Connecting with psql and Basic Navigation
psql is the standard PostgreSQL CLI. Connecting to a local database:
psql -h localhost -U myuser -d mydb
Or via Unix socket (no TCP overhead, local only):
psql -U myuser mydb
Inside psql, backslash commands handle meta-operations. The ones you'll use constantly:
\l -- list databases
\c mydb -- connect to a database
\dt -- list tables in current schema
\d orders -- describe a table (columns, indexes, constraints)
\di -- list indexes
\timing -- toggle query execution time display
\e -- open last query in $EDITOR
\x -- toggle expanded output (useful for wide rows)
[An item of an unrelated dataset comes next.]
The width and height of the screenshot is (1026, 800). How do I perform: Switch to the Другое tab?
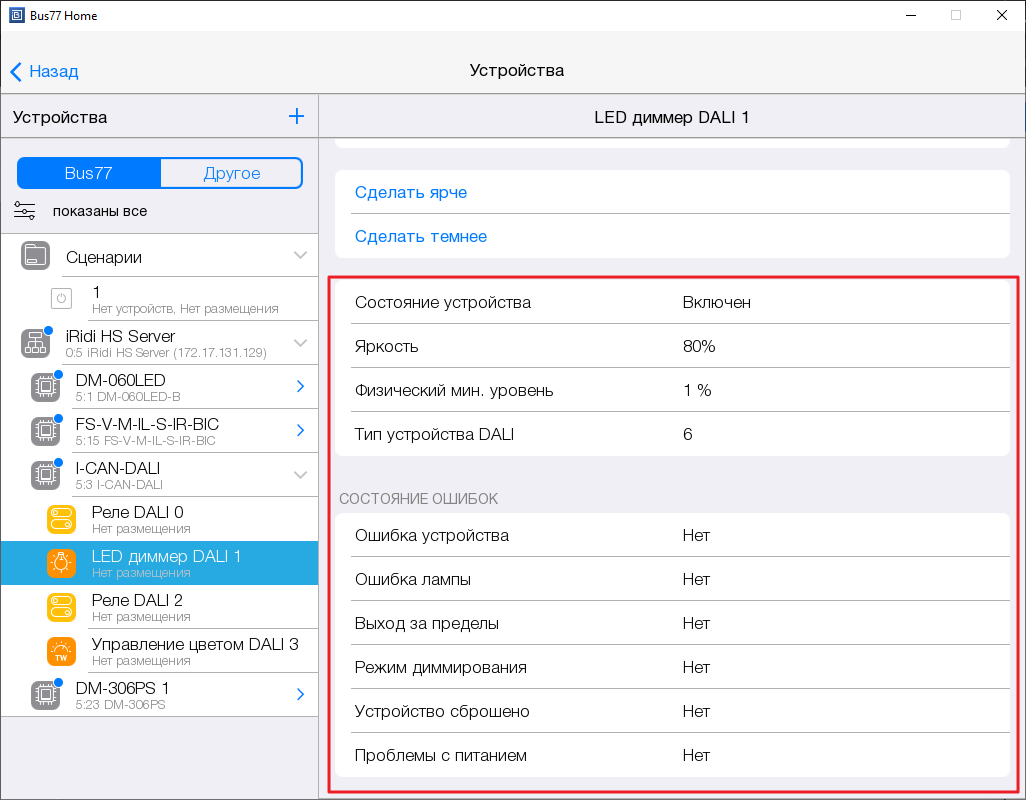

PostgreSQL organizes objects into schemas within a database. The default schema is public. search_path controls which schemas are searched when you reference an unqualified table name - this matters when you're working with multiple schemas or extensions like postgis.
Core SQL Operations
The standard DML syntax works as you'd expect. A few PostgreSQL-specific patterns are worth knowing from the start.
CREATE TABLE orders (
-- BIGSERIAL is shorthand for BIGINT with an auto-created sequence.
-- Since PostgreSQL 10, the SQL-standard alternative is preferred:
-- id BIGINT GENERATED ALWAYS AS IDENTITY PRIMARY KEY
-- It is stricter (prevents accidental manual inserts) and avoids the
-- implicit sequence ownership quirks of the serial pseudo-types.
id BIGSERIAL PRIMARY KEY,
customer_id INTEGER NOT NULL,
status TEXT NOT NULL DEFAULT 'pending',
total NUMERIC(12, 2),
created_at TIMESTAMPTZ NOT NULL DEFAULT NOW()
);
INSERT INTO orders (customer_id, status, total)
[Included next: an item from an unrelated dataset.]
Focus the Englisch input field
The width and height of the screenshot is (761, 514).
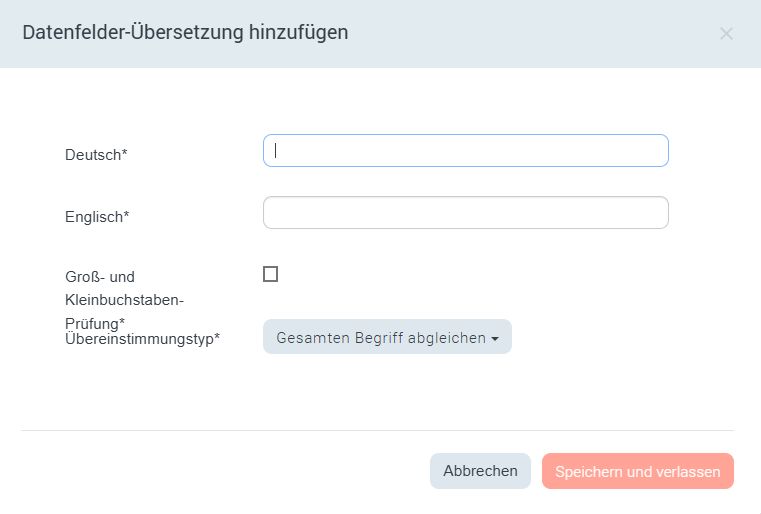click(465, 213)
VALUES (42, 'confirmed', 199.99)
RETURNING id, created_at;
RETURNING is a PostgreSQL extension to standard SQL that returns row data from INSERT, UPDATE, or DELETE without a separate SELECT. It's particularly useful when you need the generated primary key or server-set timestamps.
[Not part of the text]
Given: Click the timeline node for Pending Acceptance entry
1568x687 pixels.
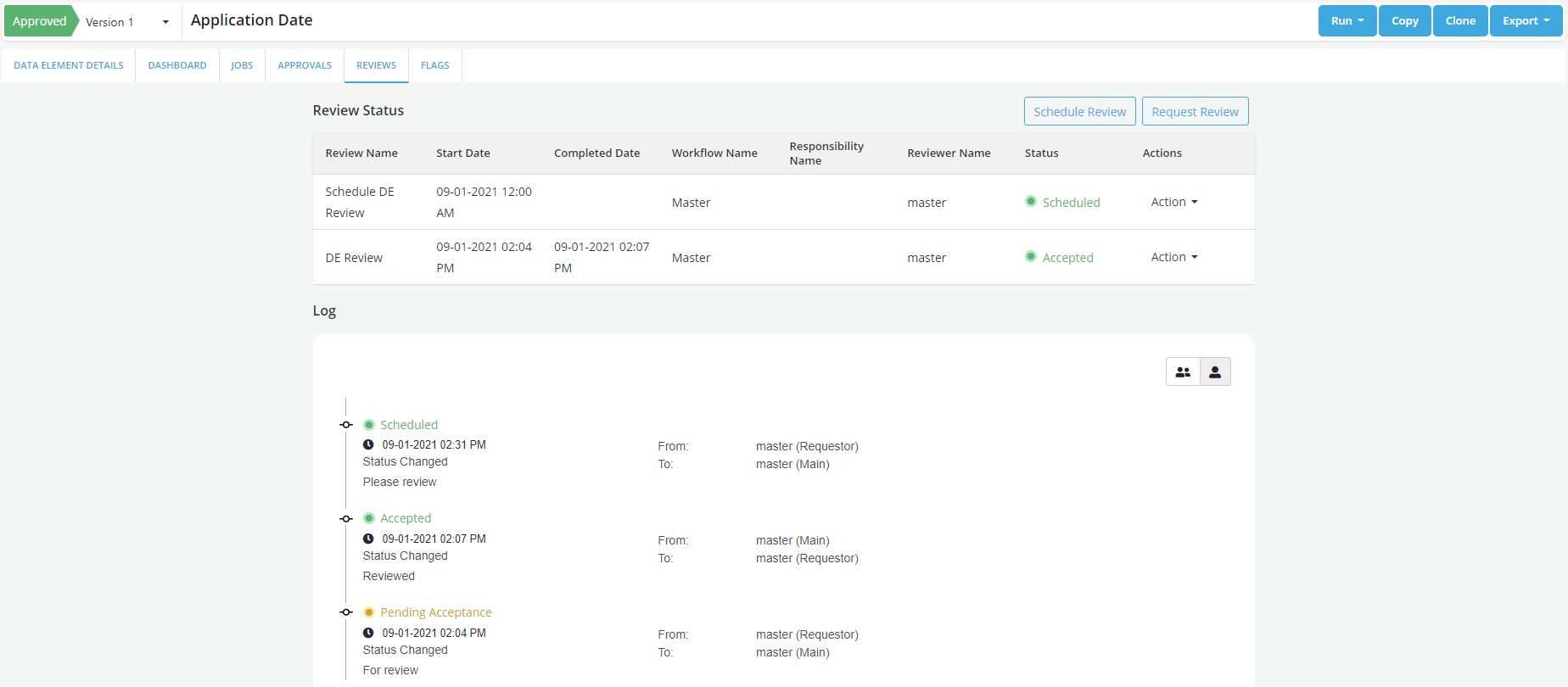Looking at the screenshot, I should [x=346, y=612].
Queries follow standard SQL, with WHERE, ORDER BY, and LIMIT composing naturally:
SELECT id, status, total
FROM orders
WHERE customer_id = 42
AND status != 'cancelled'
ORDER BY created_at DESC
LIMIT 20;
TIMESTAMPTZ (timestamp with time zone) is almost always the right choice over TIMESTAMP. PostgreSQL stores TIMESTAMPTZ in UTC and converts on read based on the session timezone. Using bare TIMESTAMP means the database stores whatever you give it with no timezone awareness, which causes subtle bugs in multi-timezone applications.
Transactions and MVCC
PostgreSQL wraps every statement in a transaction automatically. For multi-statement transactions, you control boundaries explicitly:
BEGIN;
UPDATE accounts SET balance = balance - 100 WHERE id = 1;
UPDATE accounts SET balance = balance + 100 WHERE id = 2;
COMMIT;
-- or ROLLBACK; to abort
Savepoints let you create rollback points within a transaction without aborting the whole block:
BEGIN;
INSERT INTO audit_log (event) VALUES ('transfer_start');
SAVEPOINT before_debit;
UPDATE accounts SET balance = balance - 100 WHERE id = 1;
-- something went wrong
ROLLBACK TO SAVEPOINT before_debit;
COMMIT;
PostgreSQL's concurrency model is MVCC (Multi-Version Concurrency Control). Readers never block writers and writers never block readers. When a transaction reads a row, it sees the version of that row as it existed at the start of the transaction (or statement, depending on isolation level). Modifications create new row versions rather than overwriting in place. Old versions accumulate until autovacuum reclaims them - this is the dead tuple problem. Tables with high UPDATE/DELETE rates need autovacuum tuned appropriately, or you'll see table bloat and query slowdowns over time.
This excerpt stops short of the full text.